Boxer: Look, kid. I really hate letting you out of my sight. But this is the only way the plan can work. I mean, you realize why I brought you along... To keep you safe, right? Curse at me if you want. Just give me something. A word. A syllable. Tell me you understand!
- When Hikari is knocked out due to Kiryu being flooded, Boxer tries desperately to revive her.
I can't lose another child.
- The death of Boxer.
- From Godzilla: The Half-Century War, we are given the death of Colonel Schooler and Ota's reaction. Manly Tears, people. Manly tears.
- How about Ota's heroic sacrifice in the final issue? Even the manly tears shed manly tears that day. Especially when he's yelling at Godzilla to look at him and fight just before the Dimension Tide's black hole collapses on itself. And the kicker? Godzilla is still alive.
- The dub of Godzilla vs. Gigan has a few tear-jerking moments for the Space Hunter Nebula M.
Alien 1: *crushed under wreckage*: Kubota!
Alien 2: *groaning and in form of a cockroach* I'm here...but what wrong?

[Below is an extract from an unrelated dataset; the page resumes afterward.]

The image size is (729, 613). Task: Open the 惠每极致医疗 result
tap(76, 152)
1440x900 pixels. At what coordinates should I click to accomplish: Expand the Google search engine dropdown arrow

Alien 1: Why!? Why did the machines go wrong? *morphs into true form and gives a painful dying groan*
- Terror of Mechagodzilla. Just...Terror of Mechagodzilla. From Titanosaurus, a normally very timid and placid creature, being forced to kill people and destroy cities against his will, Katsura's suicide, Mafune's death, Godzilla getting tag-teamed by two foes, both of which rival or exceed him in power, Titanosaurus' demise, the whole film is essentially a Tear Jerker.

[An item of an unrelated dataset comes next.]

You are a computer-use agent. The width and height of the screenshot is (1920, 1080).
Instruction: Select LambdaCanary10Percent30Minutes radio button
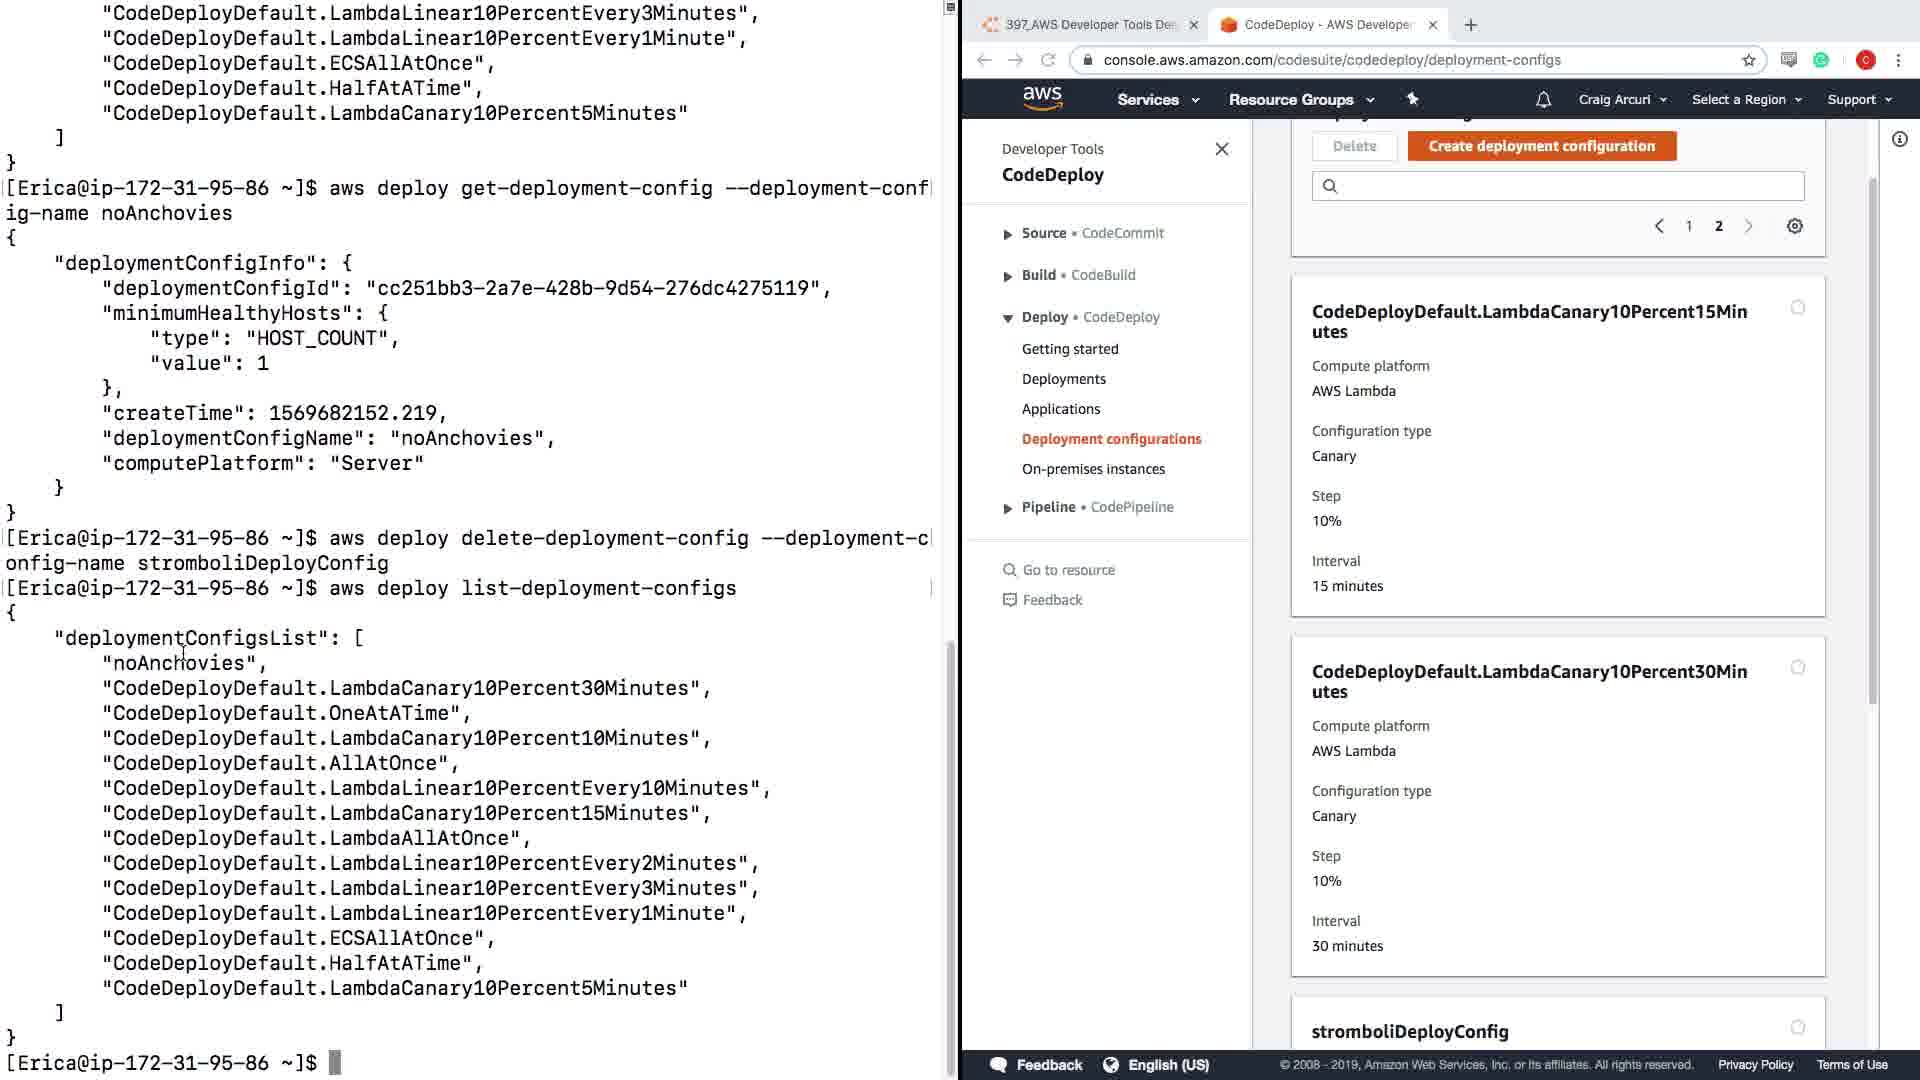(1797, 667)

- Godzilla: Rulers of Earth has a couple of these:
- Sanda reaching out for Gaira as the latter is fighting Varan. This hits especially hard in a later issue when he finds out his brother hates humanity because of how they locked him up.
- Dr. Allison is more than thrilled to see a Devonian. However, in issue 12, it turns out the one good Devonian was really the Cryog emperor in disguise. To make it worse, the Emperor kills him.
- Godzilla's seeming death via nuke.
- The death of Mothra and the destruction of Infant Island.